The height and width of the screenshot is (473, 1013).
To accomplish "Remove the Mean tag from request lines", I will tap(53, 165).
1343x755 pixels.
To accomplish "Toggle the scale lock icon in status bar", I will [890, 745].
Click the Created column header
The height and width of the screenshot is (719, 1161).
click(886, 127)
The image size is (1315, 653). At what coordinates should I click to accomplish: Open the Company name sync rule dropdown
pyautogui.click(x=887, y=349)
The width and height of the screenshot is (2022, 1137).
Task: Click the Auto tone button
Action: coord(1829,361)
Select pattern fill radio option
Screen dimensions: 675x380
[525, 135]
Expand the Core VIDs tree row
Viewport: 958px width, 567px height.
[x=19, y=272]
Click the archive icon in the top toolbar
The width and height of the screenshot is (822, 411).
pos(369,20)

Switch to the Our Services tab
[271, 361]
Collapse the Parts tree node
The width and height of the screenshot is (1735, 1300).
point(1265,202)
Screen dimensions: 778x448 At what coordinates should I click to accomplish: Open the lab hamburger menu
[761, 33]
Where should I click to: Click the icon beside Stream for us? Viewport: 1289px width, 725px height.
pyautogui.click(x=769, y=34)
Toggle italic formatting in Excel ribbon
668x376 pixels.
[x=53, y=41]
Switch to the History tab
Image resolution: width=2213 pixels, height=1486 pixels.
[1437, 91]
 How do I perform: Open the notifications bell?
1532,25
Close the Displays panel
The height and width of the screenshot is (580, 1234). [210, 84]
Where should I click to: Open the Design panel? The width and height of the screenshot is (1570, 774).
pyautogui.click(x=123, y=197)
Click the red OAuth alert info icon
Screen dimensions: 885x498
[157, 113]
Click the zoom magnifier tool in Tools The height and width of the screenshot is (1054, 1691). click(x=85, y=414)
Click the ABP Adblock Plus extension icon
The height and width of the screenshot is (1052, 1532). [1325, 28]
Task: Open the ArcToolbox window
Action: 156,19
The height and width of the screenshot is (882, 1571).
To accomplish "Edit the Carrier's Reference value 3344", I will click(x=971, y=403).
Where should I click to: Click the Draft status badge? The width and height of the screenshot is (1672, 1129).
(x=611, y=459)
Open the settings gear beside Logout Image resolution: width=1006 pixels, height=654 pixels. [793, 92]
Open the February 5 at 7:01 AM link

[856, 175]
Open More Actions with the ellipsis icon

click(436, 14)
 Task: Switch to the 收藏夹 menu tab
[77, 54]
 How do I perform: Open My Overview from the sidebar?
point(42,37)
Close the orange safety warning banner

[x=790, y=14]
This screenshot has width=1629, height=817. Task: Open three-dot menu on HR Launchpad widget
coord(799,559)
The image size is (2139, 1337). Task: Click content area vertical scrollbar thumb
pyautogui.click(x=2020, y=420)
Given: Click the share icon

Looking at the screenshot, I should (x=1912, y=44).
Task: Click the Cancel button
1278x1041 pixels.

• **Problem statement**
Give all of the entries again, word for word.

• **Result of this task**
The height and width of the screenshot is (473, 1013).
To accomplish "Remove the Mean tag from request lines", I will tap(53, 165).
1343x755 pixels.
To accomplish "Toggle the scale lock icon in status bar", I will [890, 745].
Click the Created column header
The height and width of the screenshot is (719, 1161).
click(886, 127)
The image size is (1315, 653). At what coordinates should I click to accomplish: Open the Company name sync rule dropdown
pyautogui.click(x=887, y=349)
The width and height of the screenshot is (2022, 1137).
Task: Click the Auto tone button
Action: coord(1829,361)
Select pattern fill radio option
Screen dimensions: 675x380
[525, 135]
Expand the Core VIDs tree row
Viewport: 958px width, 567px height.
[x=19, y=272]
Click the archive icon in the top toolbar
The width and height of the screenshot is (822, 411).
pos(369,20)

Switch to the Our Services tab
[271, 361]
Collapse the Parts tree node
The width and height of the screenshot is (1735, 1300).
point(1265,202)
Screen dimensions: 778x448 At what coordinates should I click to accomplish: Open the lab hamburger menu
[761, 33]
Where should I click to: Click the icon beside Stream for us? Viewport: 1289px width, 725px height.
pyautogui.click(x=769, y=34)
Toggle italic formatting in Excel ribbon
668x376 pixels.
[x=53, y=41]
Switch to the History tab
Image resolution: width=2213 pixels, height=1486 pixels.
[1437, 91]
 How do I perform: Open the notifications bell?
1532,25
Close the Displays panel
The height and width of the screenshot is (580, 1234). [210, 84]
Where should I click to: Open the Design panel? The width and height of the screenshot is (1570, 774).
pyautogui.click(x=123, y=197)
Click the red OAuth alert info icon
Screen dimensions: 885x498
[157, 113]
Click the zoom magnifier tool in Tools The height and width of the screenshot is (1054, 1691). click(x=85, y=414)
Click the ABP Adblock Plus extension icon
The height and width of the screenshot is (1052, 1532). [1325, 28]
Task: Open the ArcToolbox window
Action: 156,19
The height and width of the screenshot is (882, 1571).
To accomplish "Edit the Carrier's Reference value 3344", I will click(x=971, y=403).
Where should I click to: Click the Draft status badge? The width and height of the screenshot is (1672, 1129).
(x=611, y=459)
Open the settings gear beside Logout Image resolution: width=1006 pixels, height=654 pixels. [793, 92]
Open the February 5 at 7:01 AM link

[856, 175]
Open More Actions with the ellipsis icon

click(436, 14)
 Task: Switch to the 收藏夹 menu tab
[77, 54]
 How do I perform: Open My Overview from the sidebar?
point(42,37)
Close the orange safety warning banner

[x=790, y=14]
This screenshot has width=1629, height=817. Task: Open three-dot menu on HR Launchpad widget
coord(799,559)
The image size is (2139, 1337). Task: Click content area vertical scrollbar thumb
pyautogui.click(x=2020, y=420)
Given: Click the share icon

Looking at the screenshot, I should (x=1912, y=44).
Task: Click the Cancel button
1278x1041 pixels.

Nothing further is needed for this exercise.